La Consulta provinciale per la Salute sulla crisi della sanità trentina: “I reiterati disservizi precludono il diritto di accesso alle cure”

Anche la Consulta provinciale per la Salute ha commentato, con una nota, la situazione di crisi dei vertici della sanità trentina dopo le recenti difficoltà. “I reiterati disservizi informatici che bloccano prelievi, prenotazioni o accessi in pronto soccorso, in una sanità che è sempre più digitalizzata, precludono il diritto di accesso alle cure, con ripercussioni gravi sui pazienti cronici, anziani e fragili, e incidono sulla fiducia nel sistema pubblico e nella capacità della governance sanitaria trentina di tradurre in modo sicuro, inclusivo e sistemico, queste riforme in concrete opportunità di cura”, denuncia la nota inviata da Elisa Viliotti, presidente della Consulta.
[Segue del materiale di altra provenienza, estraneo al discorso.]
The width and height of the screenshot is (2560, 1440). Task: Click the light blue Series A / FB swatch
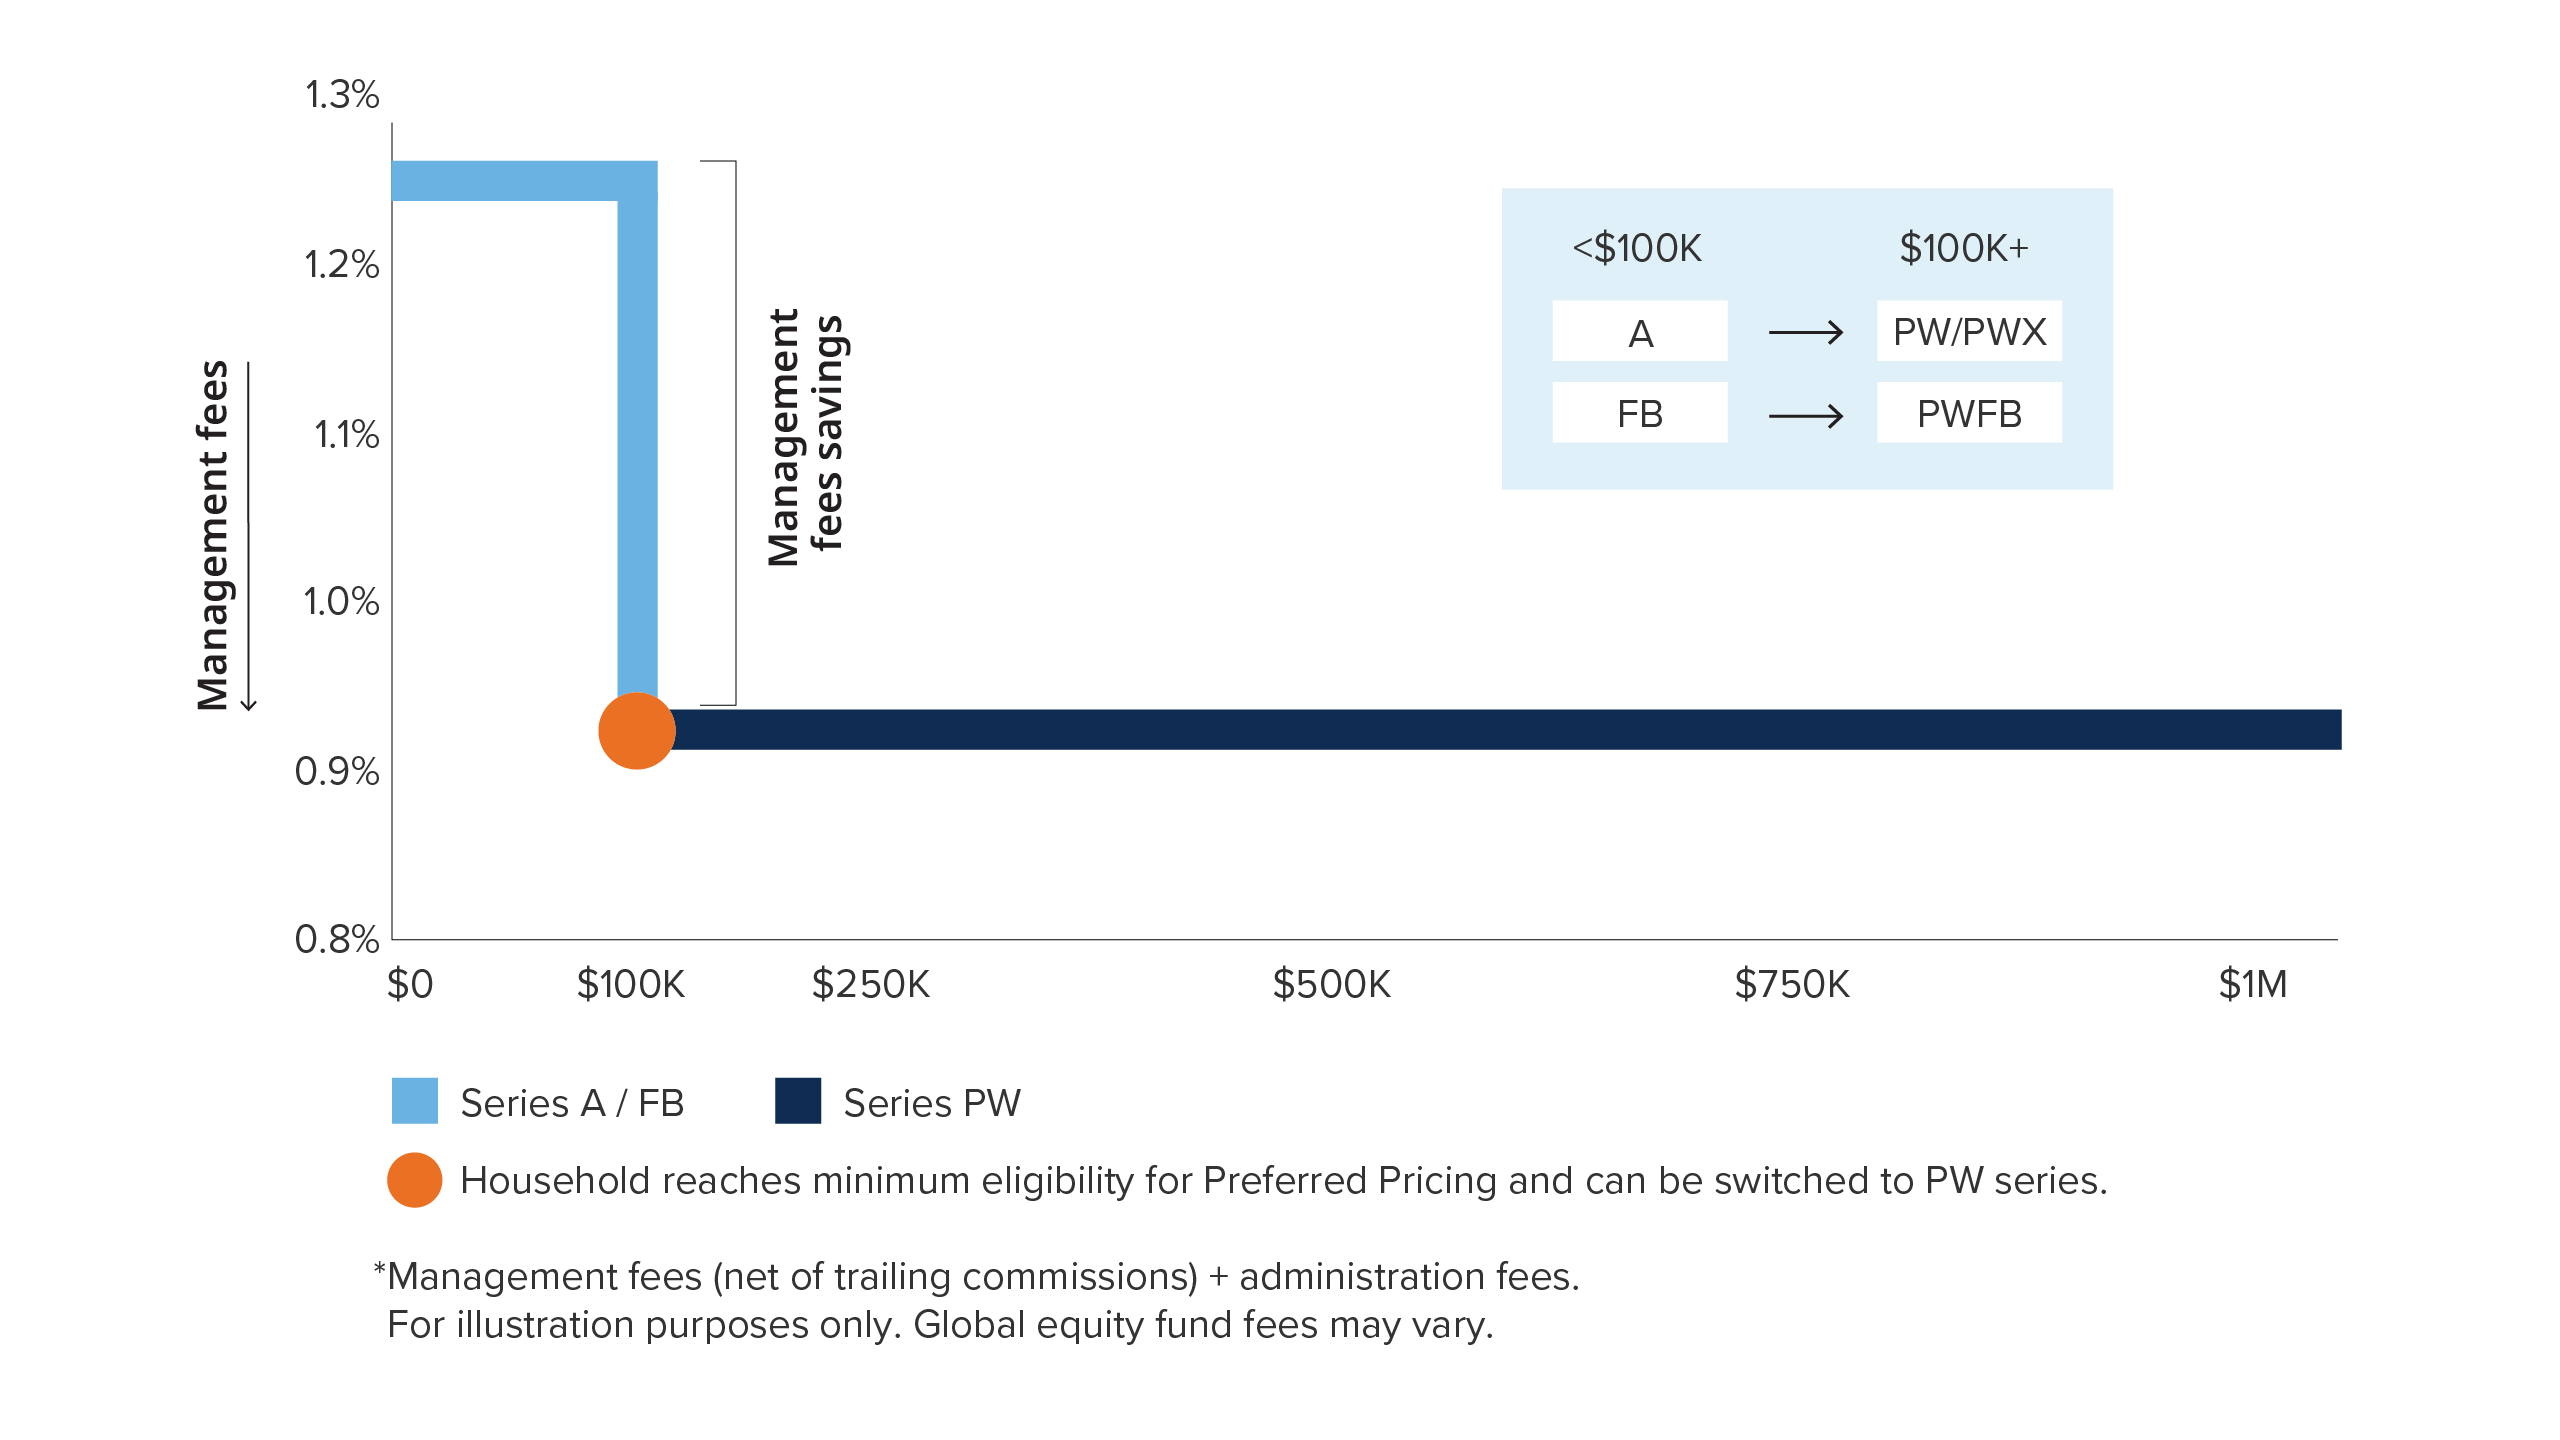(414, 1101)
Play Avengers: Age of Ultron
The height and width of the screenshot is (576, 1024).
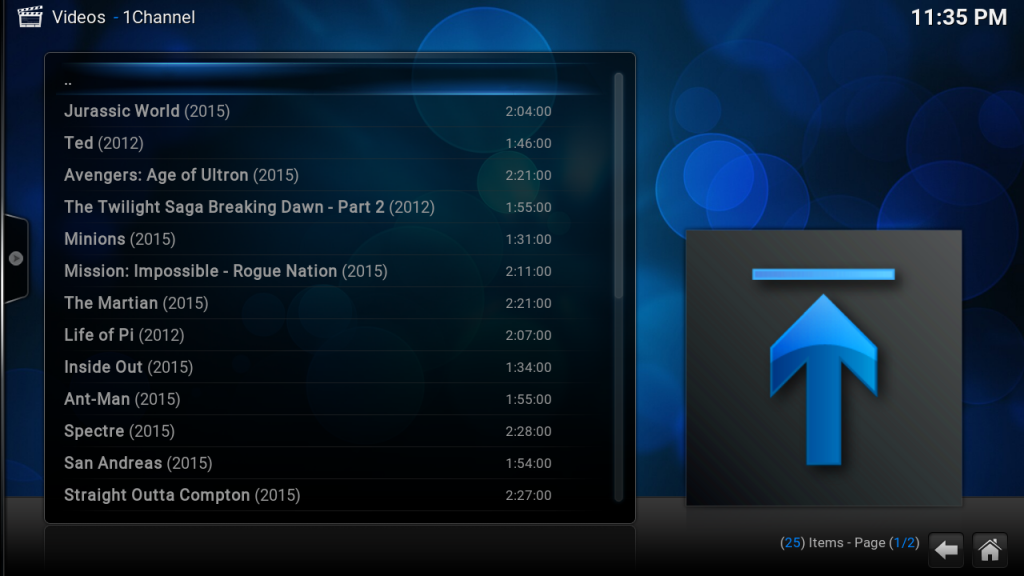[x=181, y=175]
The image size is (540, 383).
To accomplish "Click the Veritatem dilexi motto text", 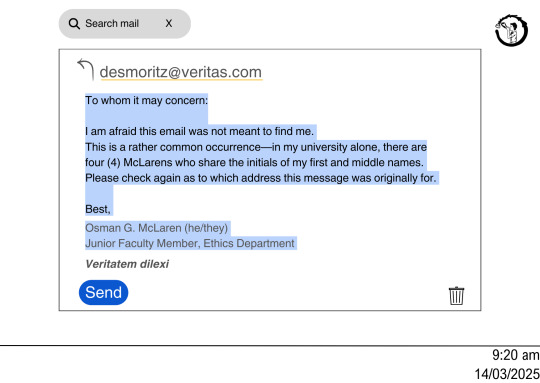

“Il 2026, anno strategico per la sanità trentina, concentra, nello stesso orizzonte temporale, la chiusura e attuazione del PNRR Salute, l’implementazione della riforma dell’Azienda Sanitaria Universitaria Integrata, il cambio di paradigma che ridisegna ospedali, territorio e standard di cura, e le scelte di programmazione che condizioneranno l’accesso alle cure per il prossimo decennio. Dal riordino della medicina territoriale alla riforma della non autosufficienza e assistenza domiciliare integrata, dalle novità del piano nazionale per la salute mentale alla riforma della disabilità che vede il Trentino zona di applicazione sperimentale, dai nuovi progetti di sanità digitale all’ammodernamento del parco tecnologico e ospedaliero, i cospicui investimenti europei devono trasformarsi in servizi per pazienti, anziani e fragili, o il rischio è che le criticità che caratterizzano il nostro servizio sanitario, dalle liste di attesa all’accesso alla medicina di urgenza emergenza,
diventino strutturali”, spiega il comunicato: “Come associazioni dei pazienti non chiediamo solo se debbano dimettersi un direttore generale o un assessore: chiediamo se vi è la capacità dei vertici della sanità trentina di andare oltre la narrazione e di garantire, ora e per le generazioni future, un sistema sanitario e sociosanitario pubblico, innovativo e prossimo alle persone e ai loro bisogni di salute“.